U.S. hospitals experienced a 7.5% increase in total expenses in 2025, with workforce expenses rising 5.6% and remaining the largest operating cost category, according to the American Hospital Association's 2025 Costs of Caring report.[2]
Who's Involved
The American Hospital Association (AHA), a not-for-profit association of healthcare providers and organizations, released this data.[2] The findings affect hospitals nationwide and have implications for employers, employees, and health plans managing healthcare costs.
Context and Timeline
Hospital expense growth has accelerated significantly over recent years.

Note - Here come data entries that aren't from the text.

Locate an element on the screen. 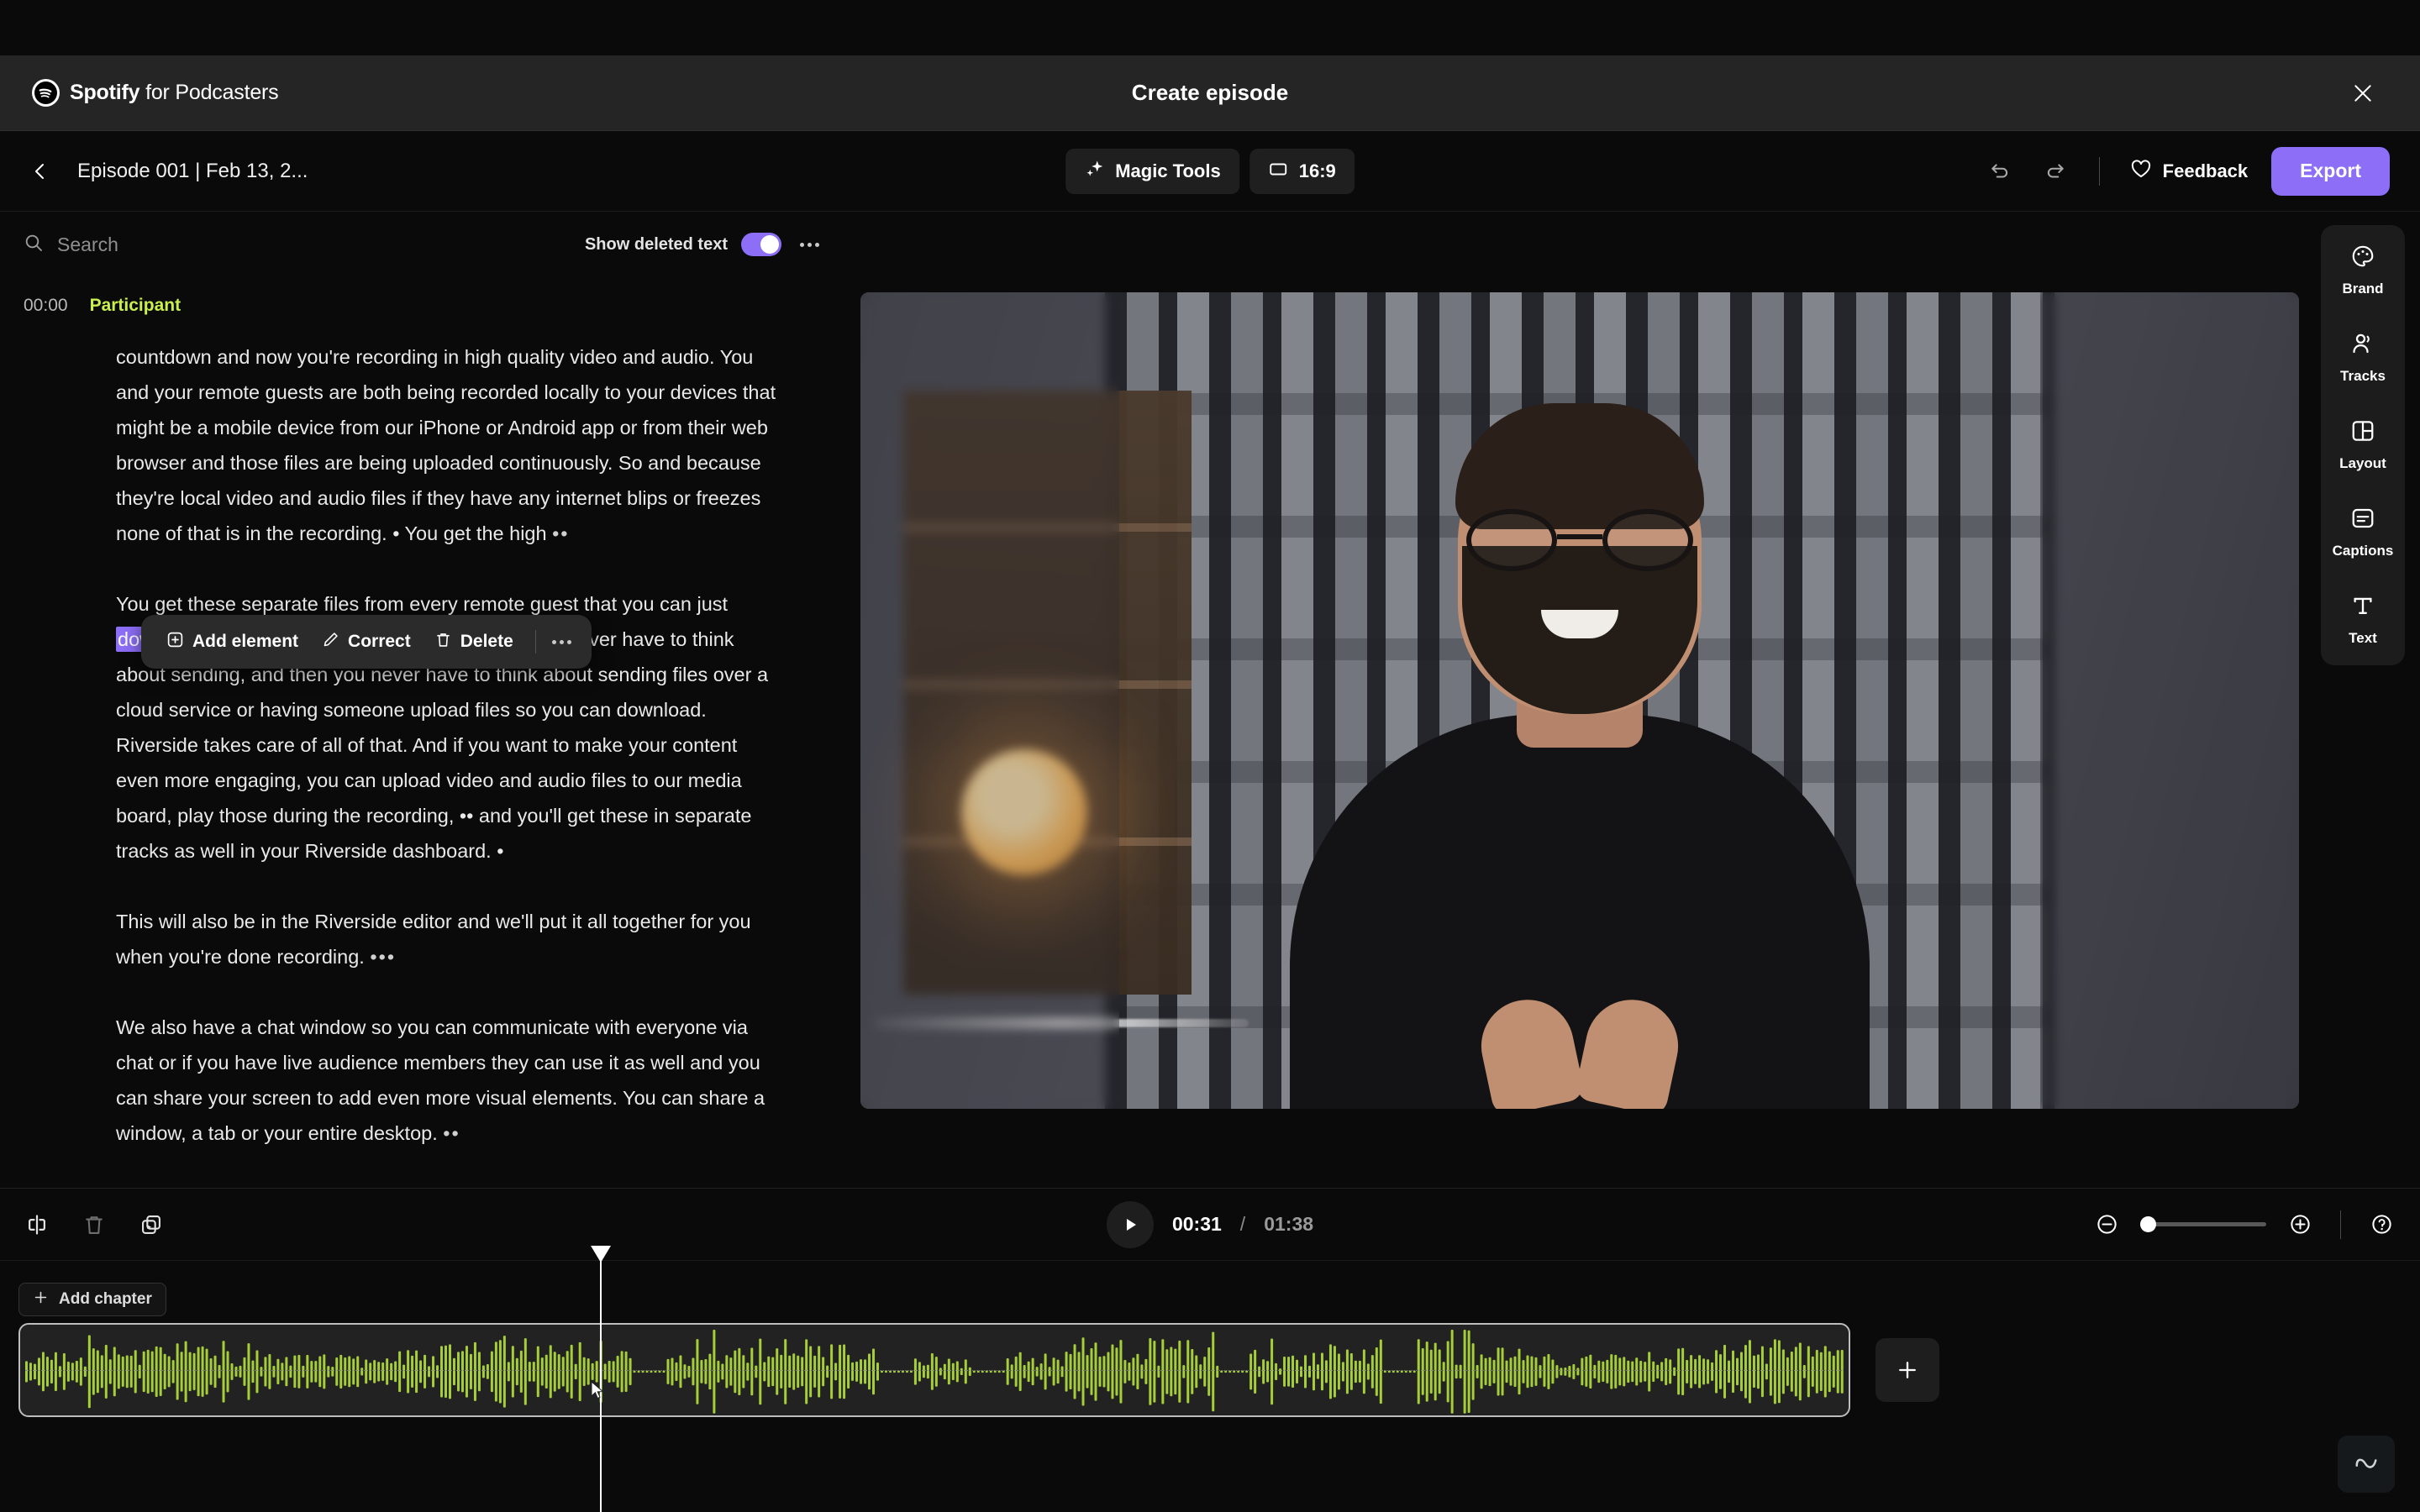 This screenshot has height=1512, width=2420. sidebar-item-captions: Captions is located at coordinates (2363, 532).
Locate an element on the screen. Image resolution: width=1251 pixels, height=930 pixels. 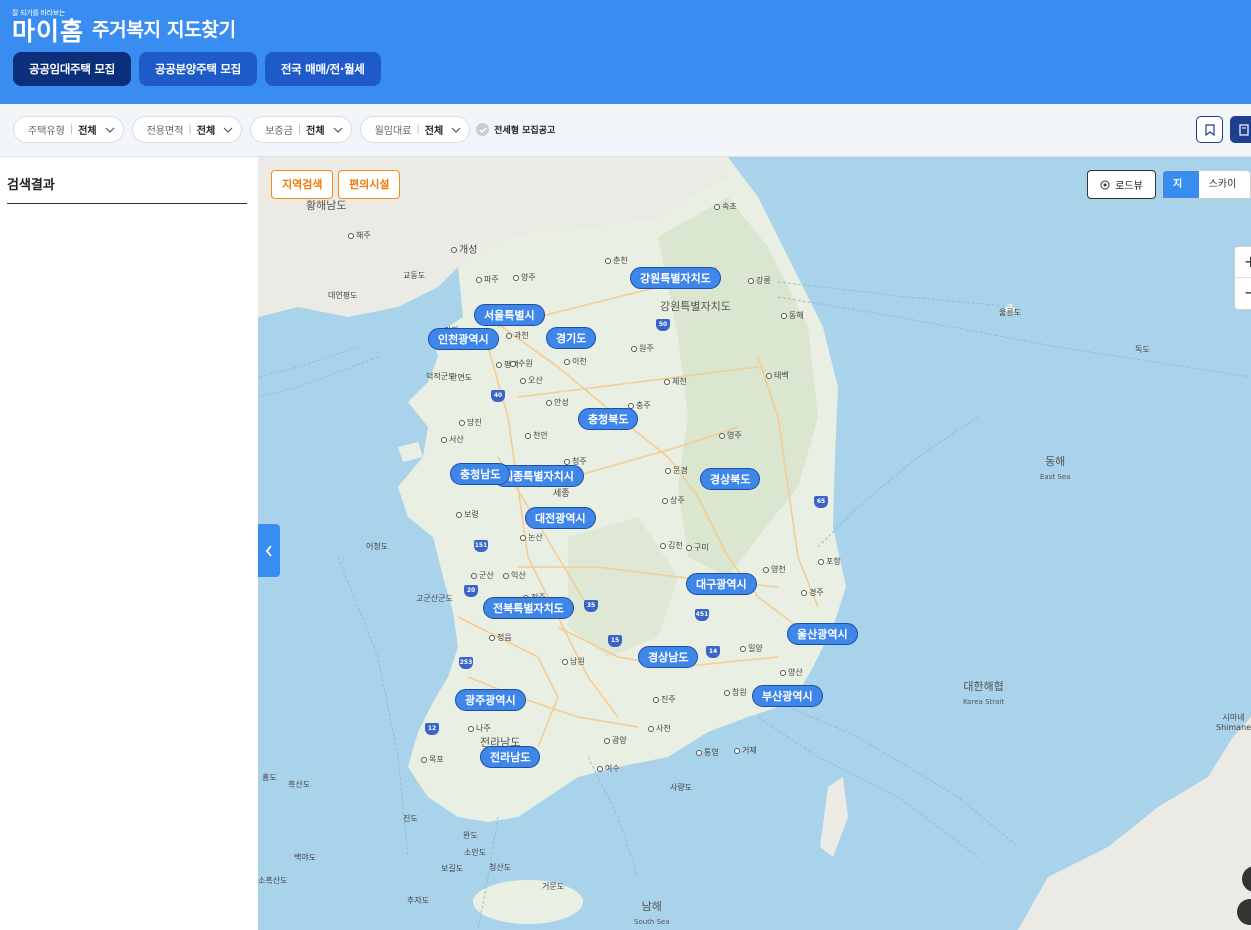
region-marker-gyeongbuk: 경상북도 is located at coordinates (730, 479).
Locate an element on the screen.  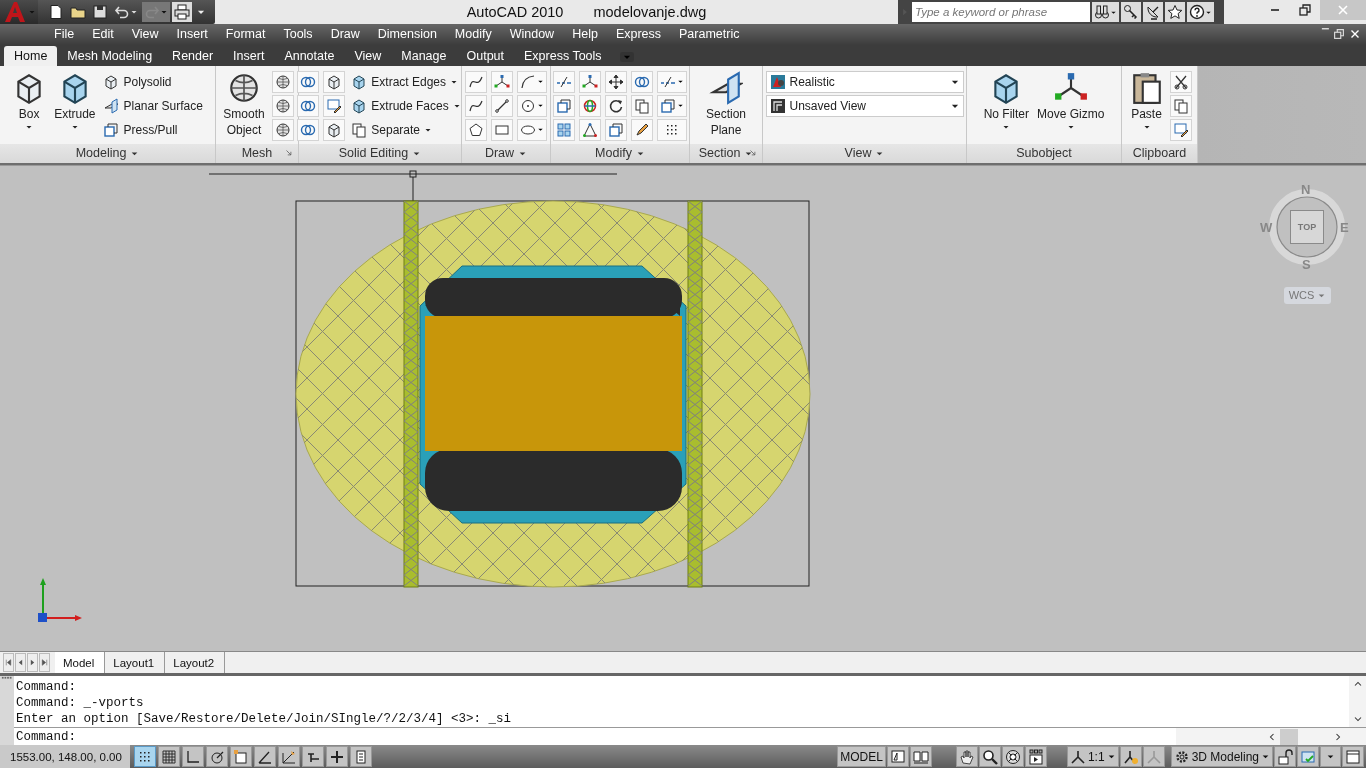
panel-title: Subobject is located at coordinates (1044, 153).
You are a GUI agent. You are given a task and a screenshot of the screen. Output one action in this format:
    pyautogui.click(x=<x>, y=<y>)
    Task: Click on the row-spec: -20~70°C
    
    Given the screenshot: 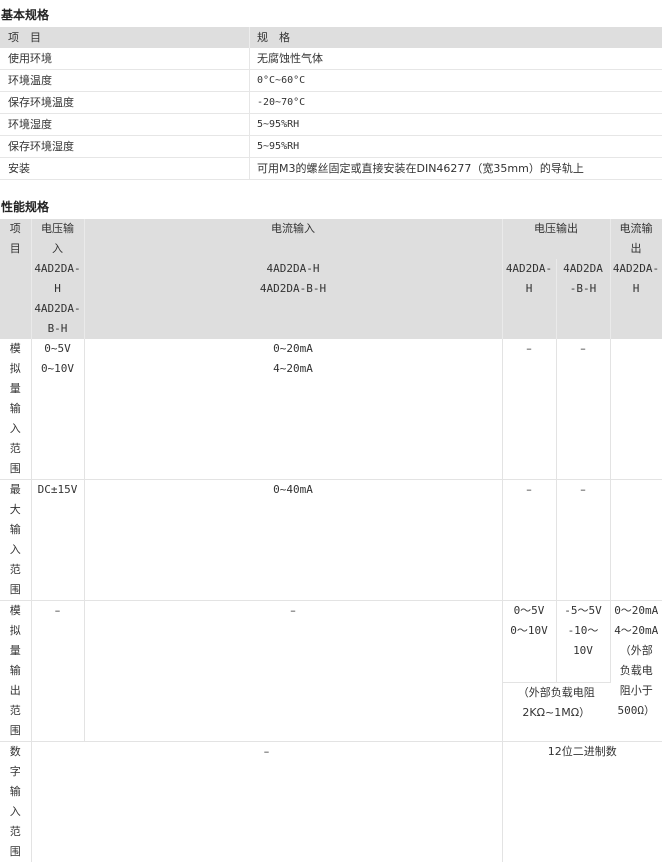 What is the action you would take?
    pyautogui.click(x=456, y=102)
    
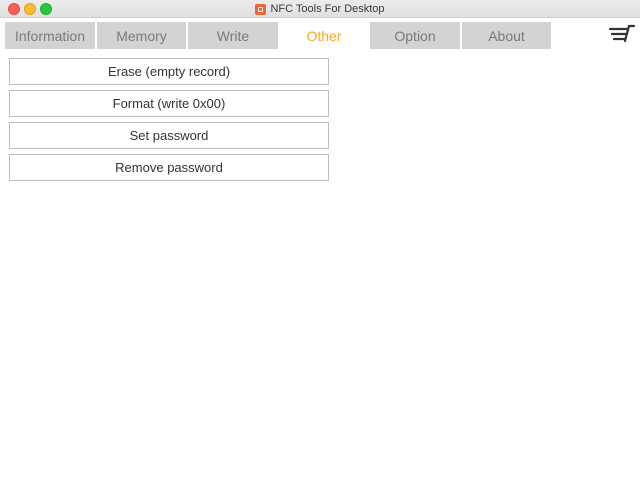 The image size is (640, 480). What do you see at coordinates (142, 36) in the screenshot?
I see `tab-memory: Memory` at bounding box center [142, 36].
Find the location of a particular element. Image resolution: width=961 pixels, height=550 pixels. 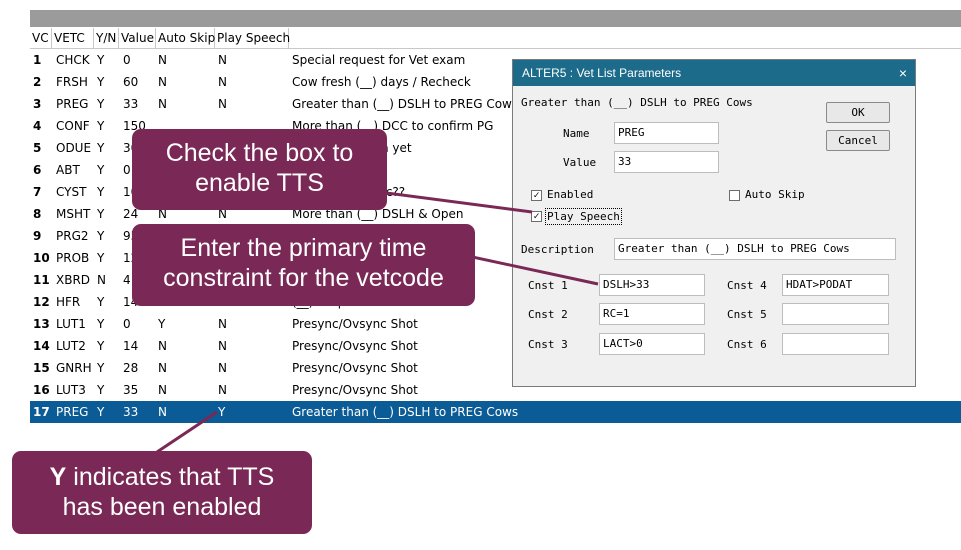

enabled-checkbox: ✓ is located at coordinates (536, 196).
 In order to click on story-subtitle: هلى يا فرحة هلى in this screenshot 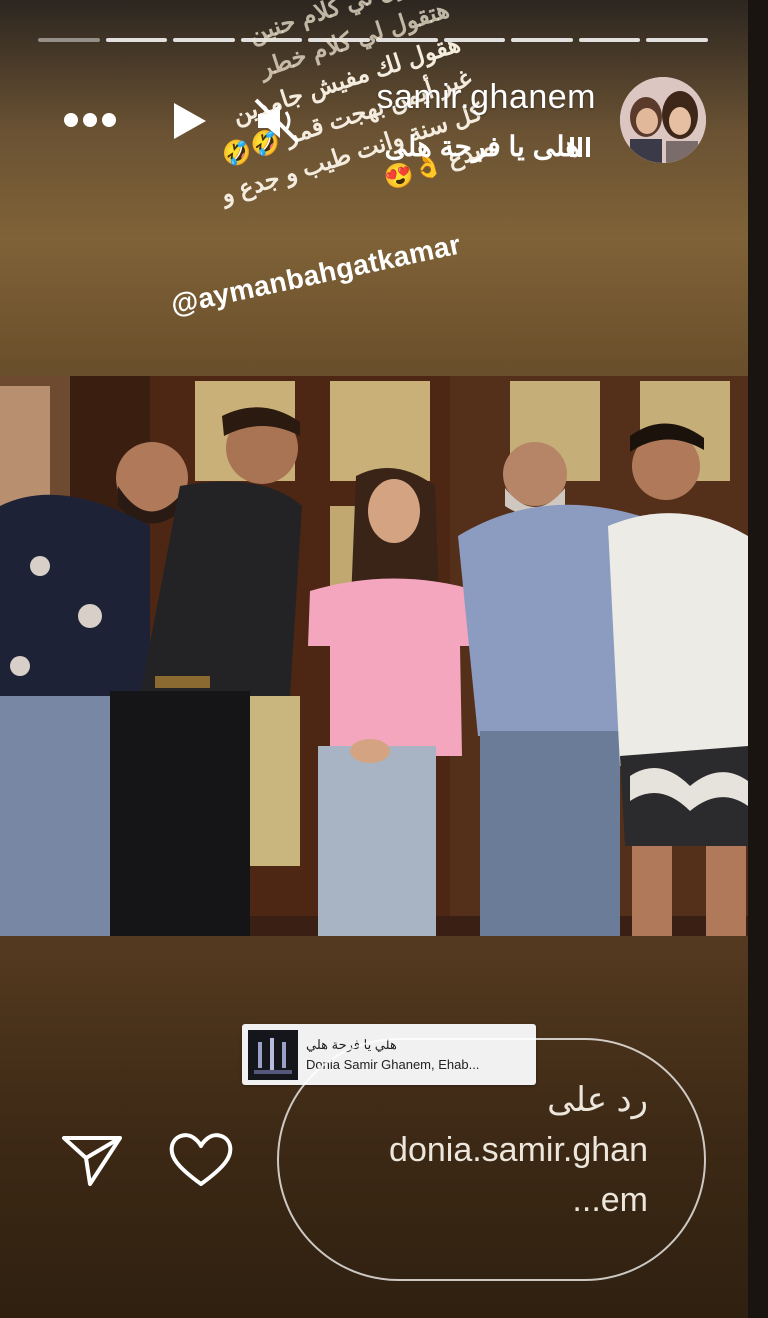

In 2024 alone, total hospital expenses grew 5.1%, outpacing the 2.9% inflation rate.[1] Labor costs have consistently dominated hospital budgets, accounting for 56% of total hospital costs, with registered nurse salaries growing 26.6% faster than inflation over the past four years.[1] Broader healthcare spending reached $5.3 trillion in 2024 (up 7.2% from 2023), with projections for medical cost trends to remain at 8.5% for employer group markets in 2026.[3][5]
Why It's Newsworthy
Hospital financial pressures are intensifying amid persistent workforce shortages, supply chain costs, and underpayments from Medicare and Medicaid—which grew 14% annually between 2019 and 2023.[1] These mounting expenses directly impact employer health benefit costs (projected to rise 9.5% in 2026) and worker affordability, with 47% of Americans worried they cannot afford necessary healthcare.[6] Additionally, delayed capital investments indicate hospitals are increasingly strained, with the average age of hospital infrastructure rising over 10% in two years, threatening long-term care quality.[1]